6. Chattanooga Ducks
For a one-of-a-kind tour of the Scenic City, take a spin on the Chattanooga Ducks. The Ducks are amphibious military vehicles that offer a two-for-one tour of downtown and the Tennessee River. After an informative ride around some of the city’s main attractions, the Ducks coast right into the river for a trip around MacLellan Island and a unique view of the Tennessee Aquarium, the Hunter Museum, and the riverfront parks.
7. Sunset Rock
Another of Chattanooga’s most well-loved natural features, Sunset Rock is an easy-to-get-to panoramic overlook on Lookout Mountain. The parking lot is tiny, but if you manage to get a spot, it’s only a few steps to catch a gorgeous glimpse of Lookout Valley from Sunset Rock, which was also a key site during the Civil War. While it’s arguably the best place to watch a sunset in Chattanooga, this overlook is worth a visit any time of day.
8. Chattanooga Market
Every Sunday from May to November, vendors and artisans from around the region set up shop at the open air First Tennessee Pavilion for the Chattanooga Market. You’ll find gourmet cheese, local produce, craft beer, unique art, fresh popcorn, and much more among the market’s many aisles. Each week, there are an array of food trucks and local musicians, so you can easily make a day of your trip to the Chattanooga Market.

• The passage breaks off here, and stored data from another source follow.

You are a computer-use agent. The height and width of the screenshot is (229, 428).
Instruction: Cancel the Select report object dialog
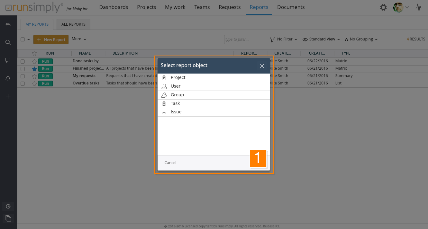[x=170, y=163]
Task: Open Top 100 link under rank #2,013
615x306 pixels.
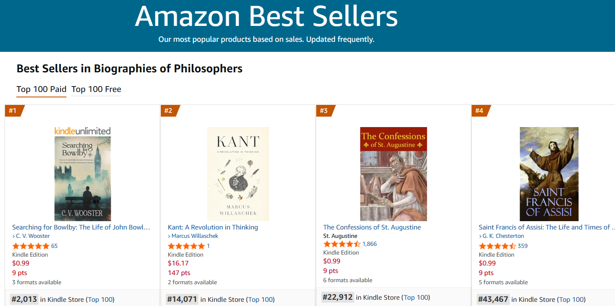Action: point(100,300)
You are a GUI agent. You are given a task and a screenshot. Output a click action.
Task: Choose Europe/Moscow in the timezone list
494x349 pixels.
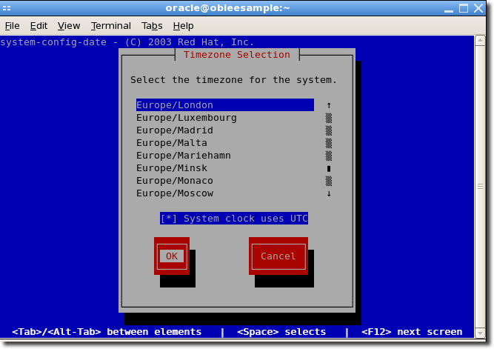[175, 193]
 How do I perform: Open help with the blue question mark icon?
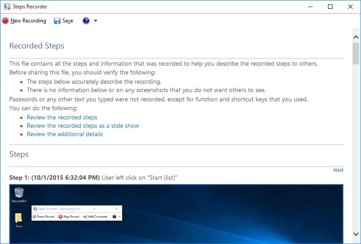(86, 21)
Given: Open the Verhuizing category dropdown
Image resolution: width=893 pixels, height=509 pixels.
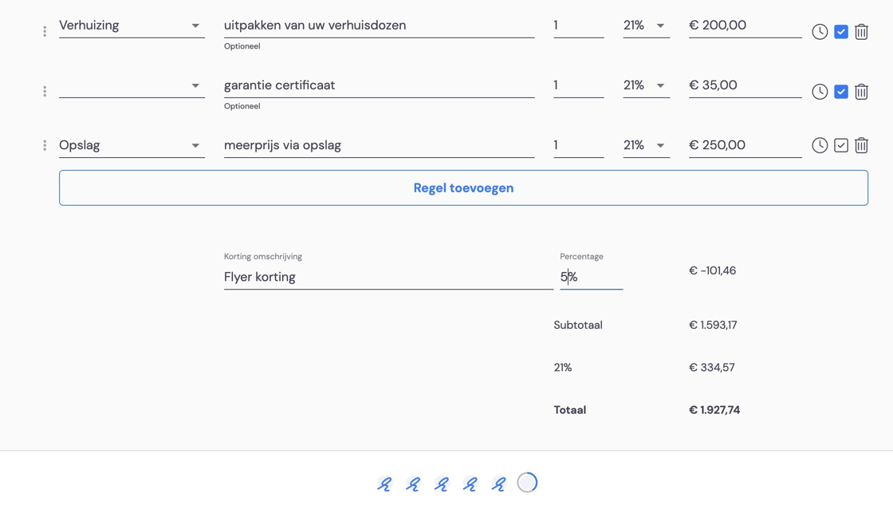Looking at the screenshot, I should (132, 26).
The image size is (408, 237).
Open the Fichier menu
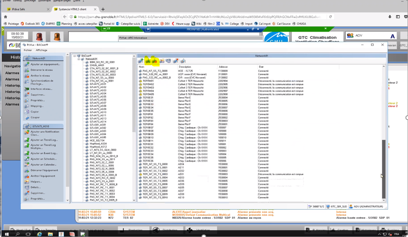pos(28,50)
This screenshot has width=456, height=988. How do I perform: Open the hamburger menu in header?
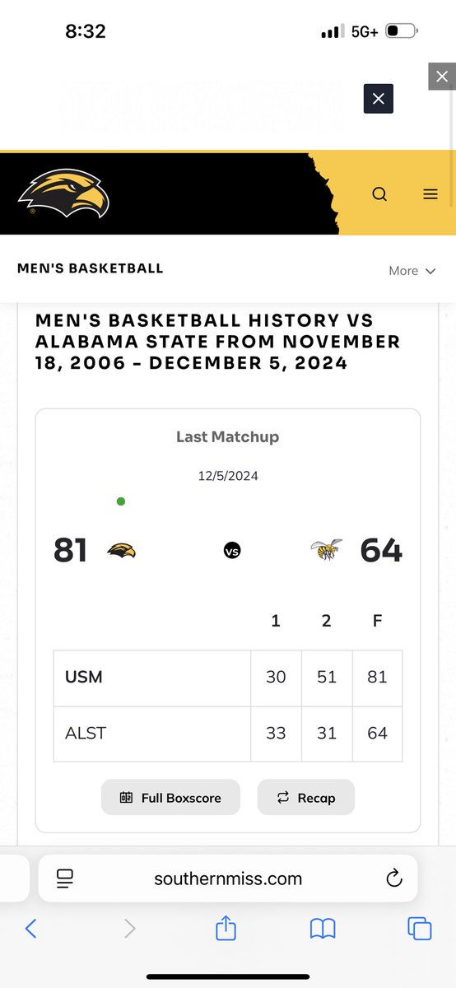tap(430, 194)
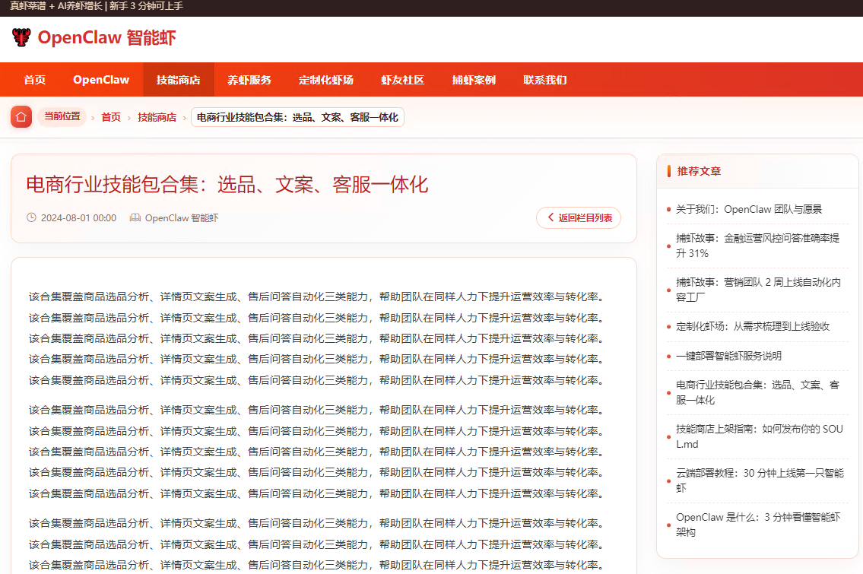Click the home icon in breadcrumb bar

coord(21,117)
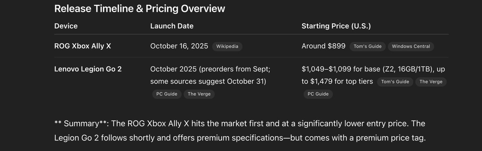Click the 'October 2025 (preorders from Sept' text

pos(210,69)
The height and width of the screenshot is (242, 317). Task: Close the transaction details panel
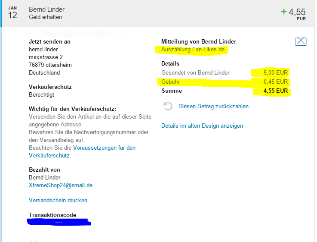(x=301, y=41)

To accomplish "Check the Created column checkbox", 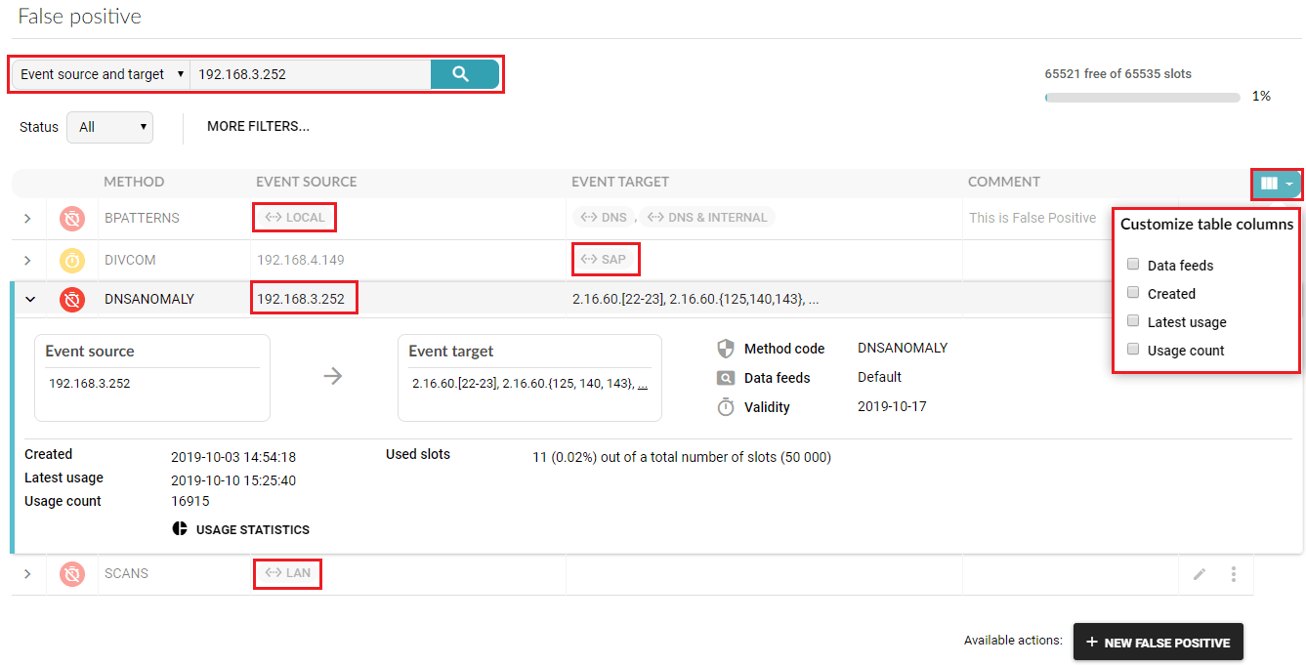I will tap(1133, 293).
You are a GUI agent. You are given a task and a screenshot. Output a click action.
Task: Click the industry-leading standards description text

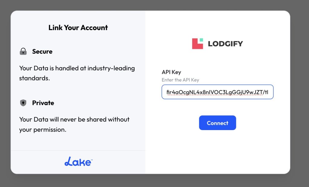pyautogui.click(x=77, y=73)
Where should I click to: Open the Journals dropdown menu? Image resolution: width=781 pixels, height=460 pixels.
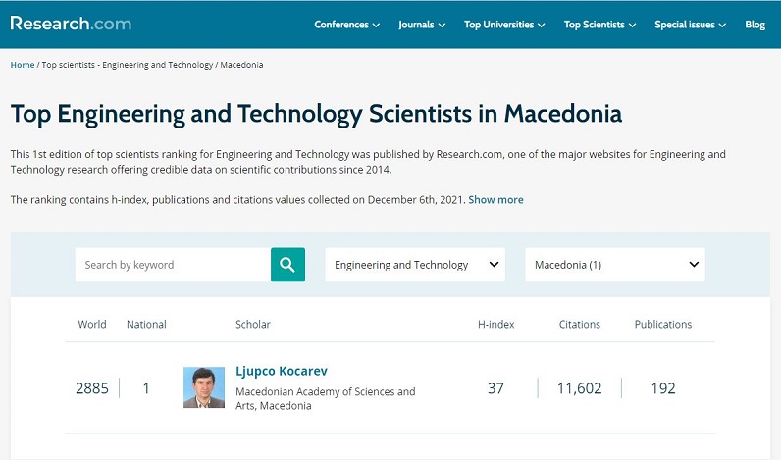tap(422, 25)
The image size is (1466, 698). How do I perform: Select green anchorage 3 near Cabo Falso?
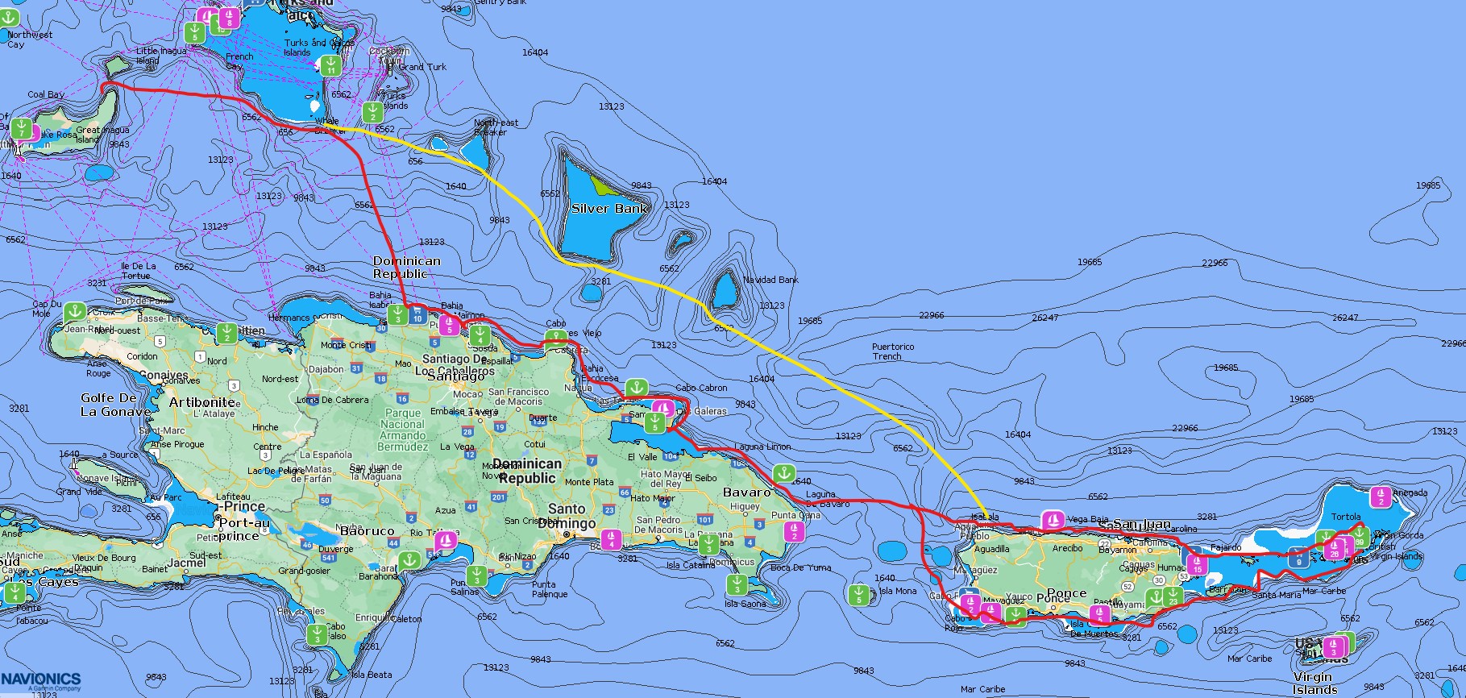click(x=317, y=634)
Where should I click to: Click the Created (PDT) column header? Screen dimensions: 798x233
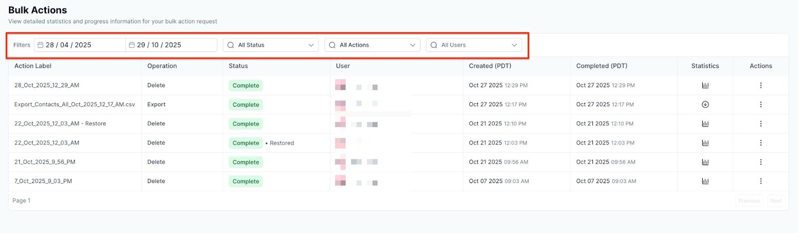pyautogui.click(x=490, y=66)
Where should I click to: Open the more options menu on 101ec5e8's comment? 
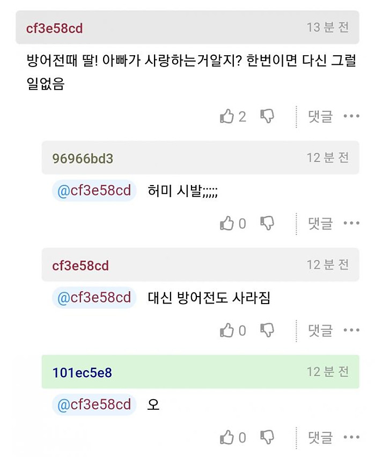point(351,438)
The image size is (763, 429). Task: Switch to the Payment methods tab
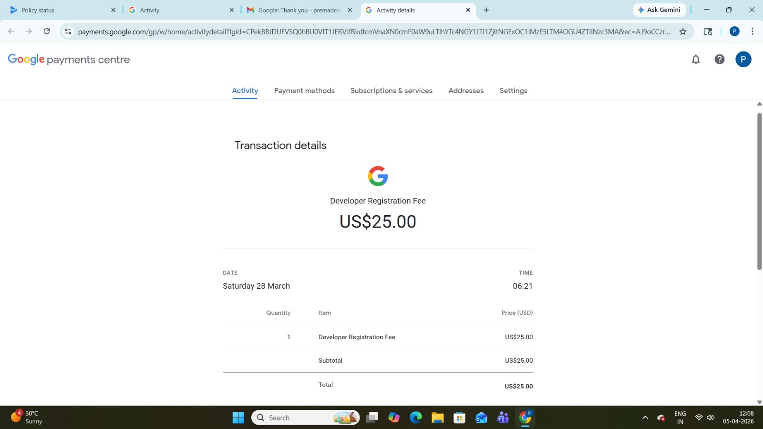click(304, 91)
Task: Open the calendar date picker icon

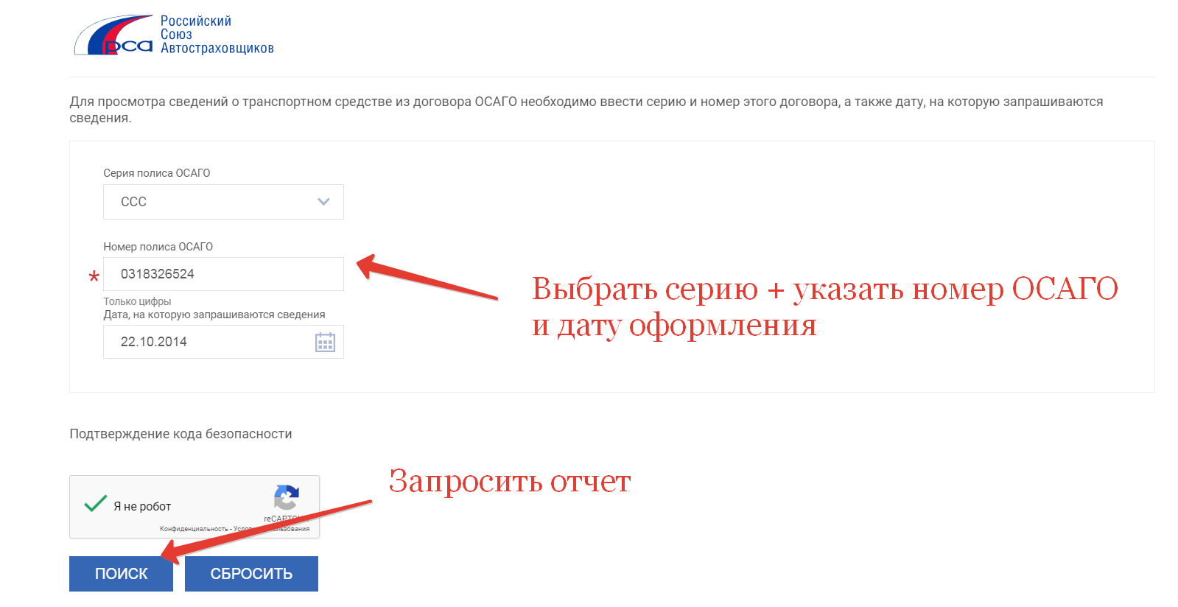Action: tap(325, 343)
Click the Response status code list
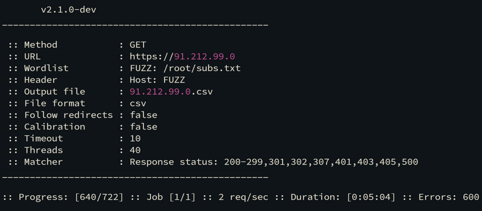This screenshot has width=482, height=211. point(321,162)
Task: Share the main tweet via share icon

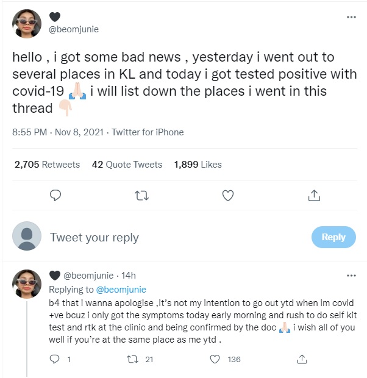Action: tap(314, 195)
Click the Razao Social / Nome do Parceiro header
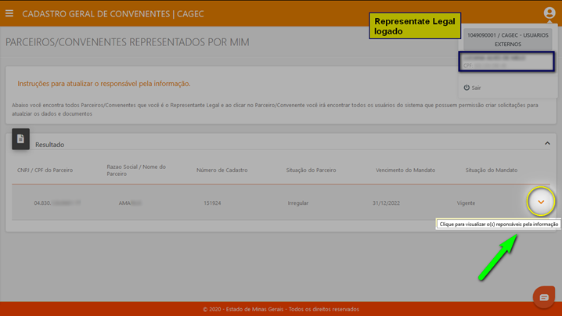Screen dimensions: 562x316 (x=136, y=170)
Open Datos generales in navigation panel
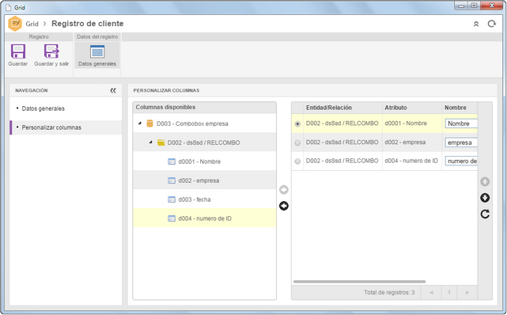Screen dimensions: 507x315 pos(44,108)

9. SUP on the Tennessee River
If you’ve always wanted to try stand-up paddleboarding, there’s no better place than Chattanooga. With the Tennessee River flowing right through downtown, getting on the river couldn’t be easier. And because of this easy access, there are several places around town to rent gear and get instruction. Rock/Creek Rentals and Outpost on the Riverwalk offers a variety of SUPs and kayaks, and their knowledgeable staff will make sure you’re comfortable and confident before getting on the water. Similarly, L2 Outside on NorthShore offers SUP rentals and weekly guided paddles on the Tennessee River.
10. Montague Park
This little-known park on Chattanooga’s Southside is part green space and part outdoor art museum. As the largest sculpture park in the Southeast, Sculpture Fields is home to more than 35 pieces of gigantic outdoor art from sculptors around the world. With walking paths and acres of grass, Montague Park plays host to festivals, yoga classes, school field trips, and much more. It’s perfect for a picnic or a casual stroll among the sculptures.
11. North Chick Blue Hole
One of Chattanooga’s favorite swimming holes, the North Chick Blue Hole is an easy walk from the parking area near Soddy-Daisy. Large boulders in the creek act as natural dams to create several deep plunge pools, perfect for cooling off on a hot day. Though the area is heavily trafficked, especially in the summer, its location in the valley between Mowbray and Signal Mountains makes the North Chick Blue Hole feel like an oasis.
12. Southside Coffee Shop Crawl
Enjoying a cup of coffee at one of Chattanooga’s many cafés is always great, but enjoying it on the porch of one of the Southside’s quaint coffee shops is even better. Take a little tour of the coffee scene and experience the variety of relaxing patios at each one. Treat yourself to locally roasted coffee and fresh-baked bread on the stony patio at Niedlovs, sandwiches and a view of the bustling Chattanooga Choo Choo at the Frothy Monkey, and biscuits and house-roasted coffee at Mean Mug.